## 指示
次の記録から、「screenshot」という文字列を含む行をすべて選び、書き写してください。

▼▼▼

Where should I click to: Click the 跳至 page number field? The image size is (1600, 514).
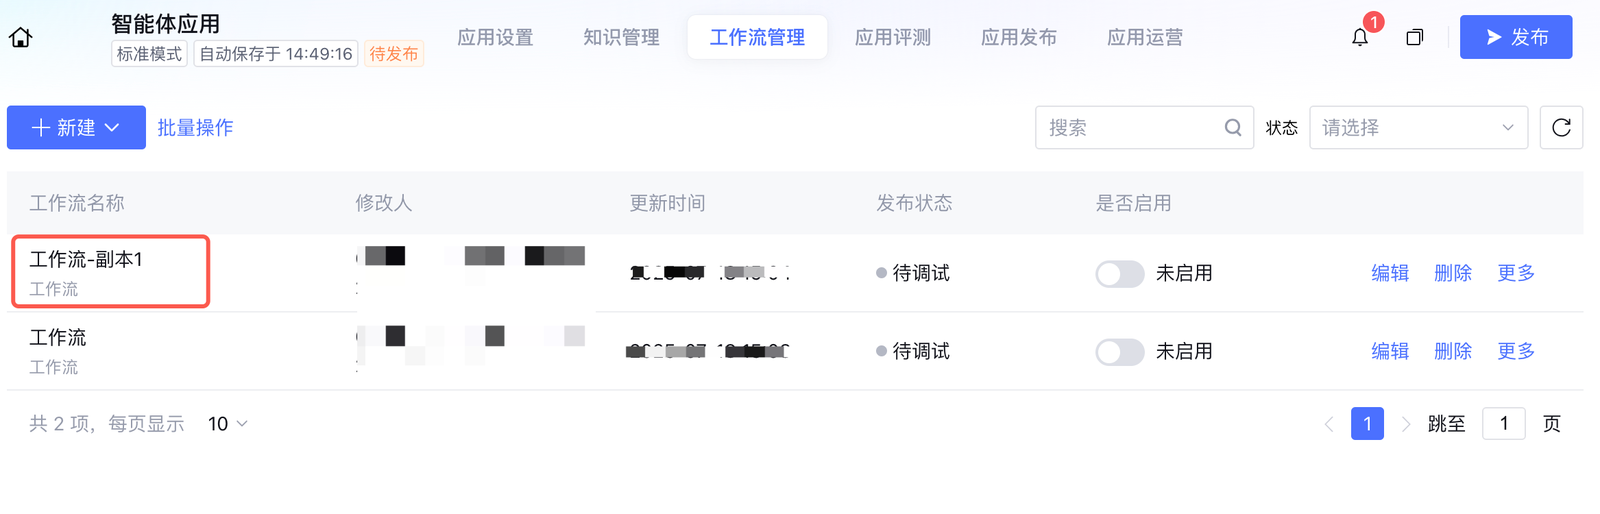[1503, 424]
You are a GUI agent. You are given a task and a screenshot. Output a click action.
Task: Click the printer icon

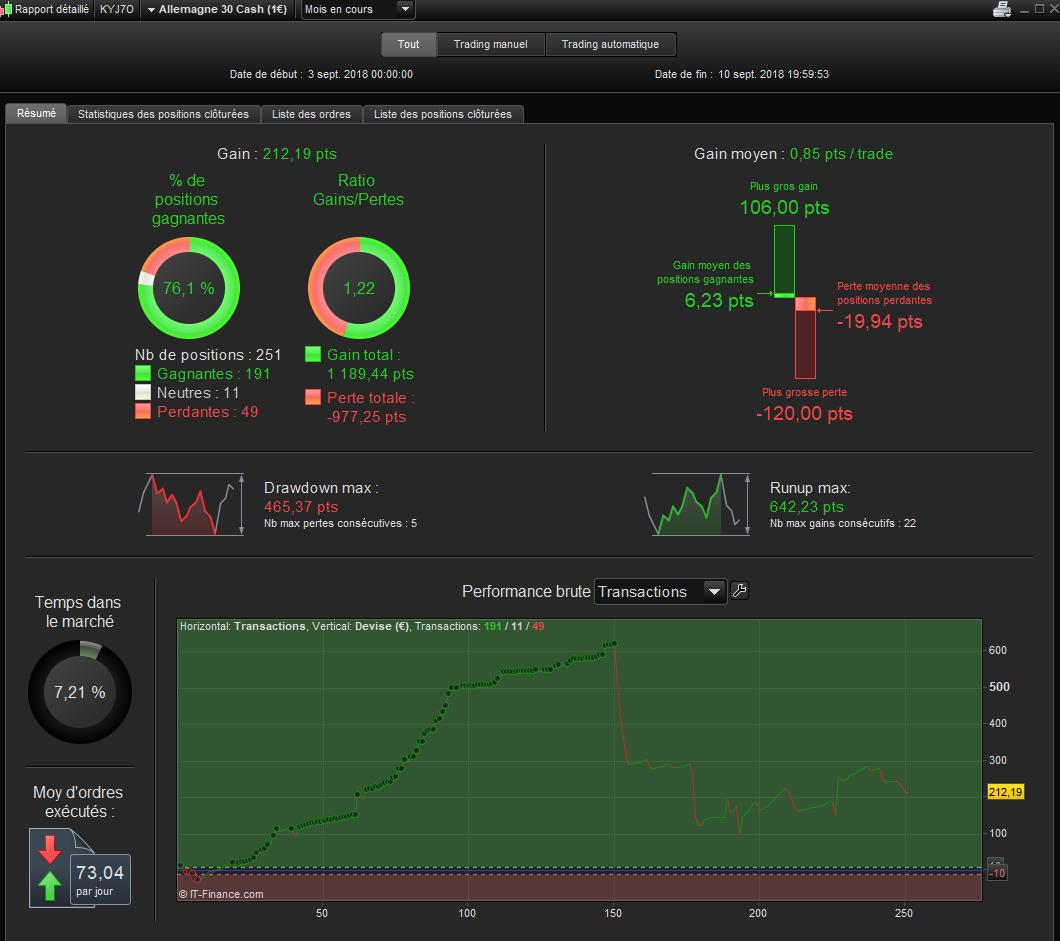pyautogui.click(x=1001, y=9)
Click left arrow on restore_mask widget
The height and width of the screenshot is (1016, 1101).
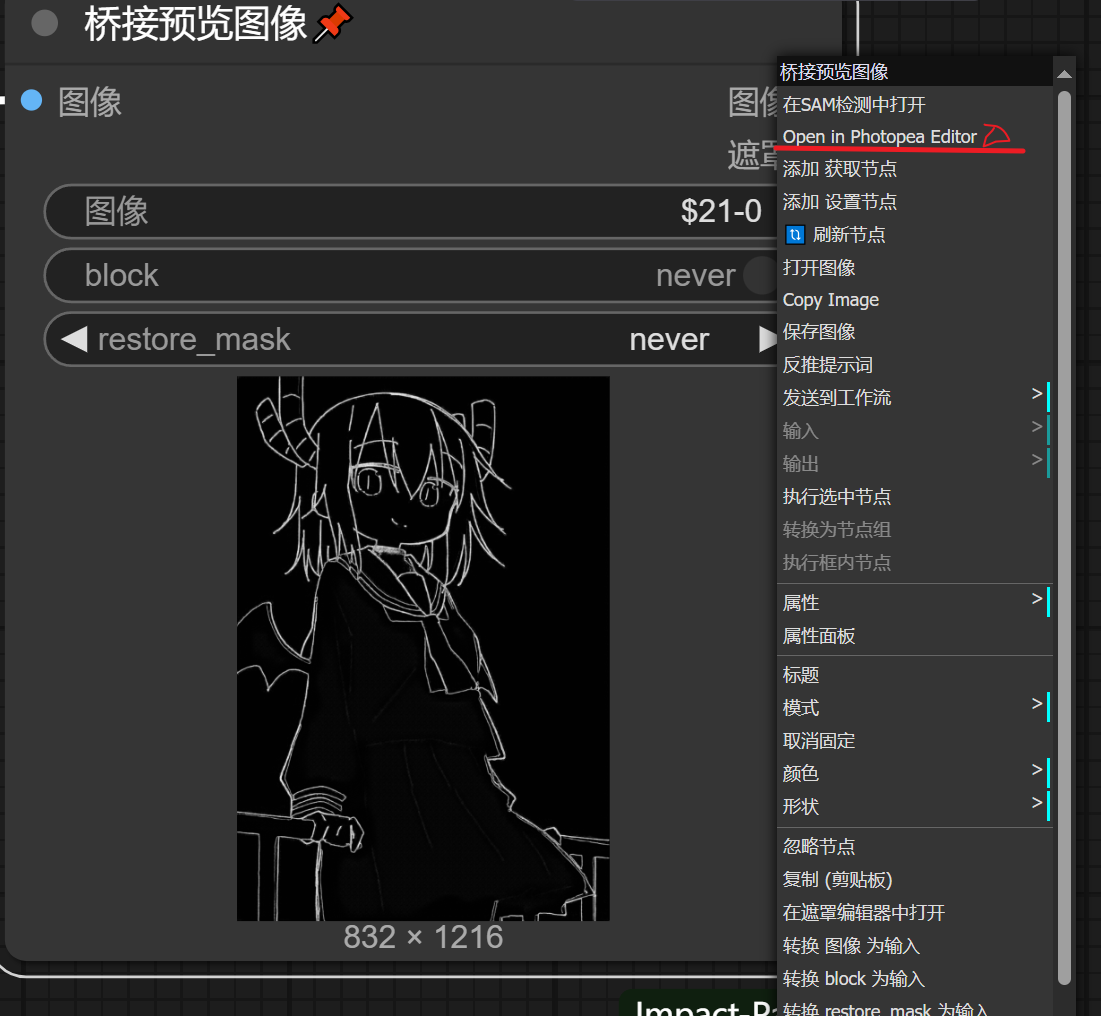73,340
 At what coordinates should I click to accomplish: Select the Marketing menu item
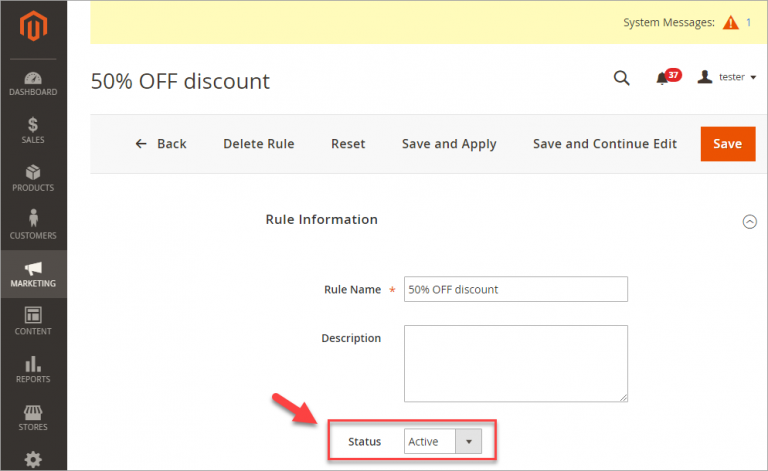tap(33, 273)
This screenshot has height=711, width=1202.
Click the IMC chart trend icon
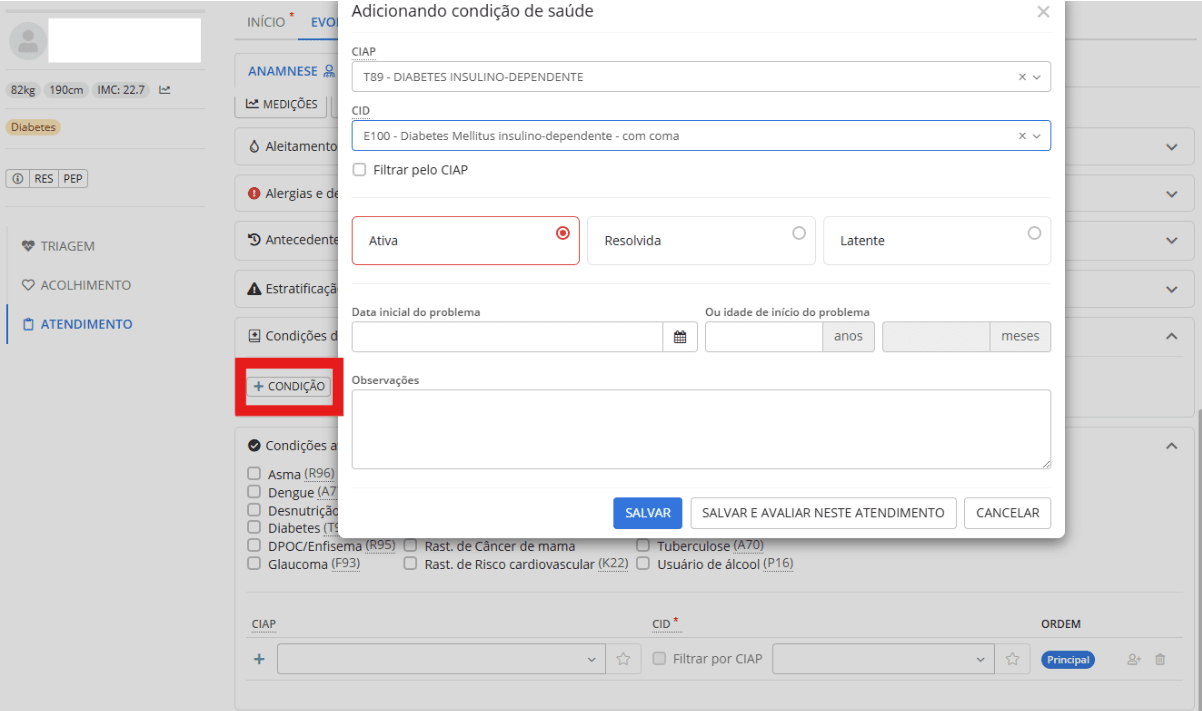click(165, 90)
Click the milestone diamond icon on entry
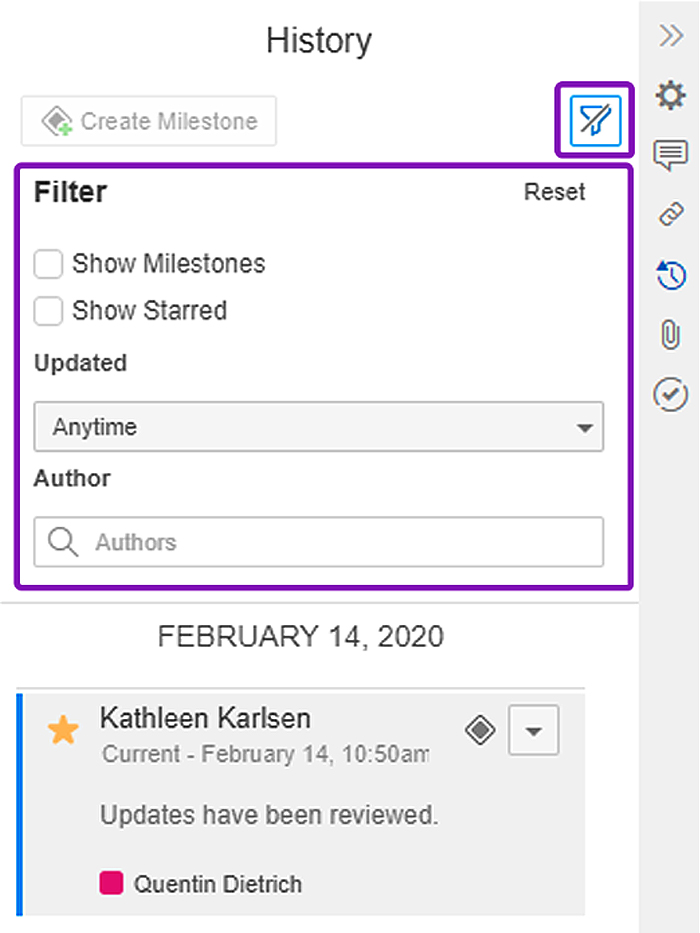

▲▲▲

## 実行結果
You are a GUI agent. You are given a task and a screenshot. Output a click action.
The height and width of the screenshot is (1016, 1101).
This screenshot has height=711, width=1202.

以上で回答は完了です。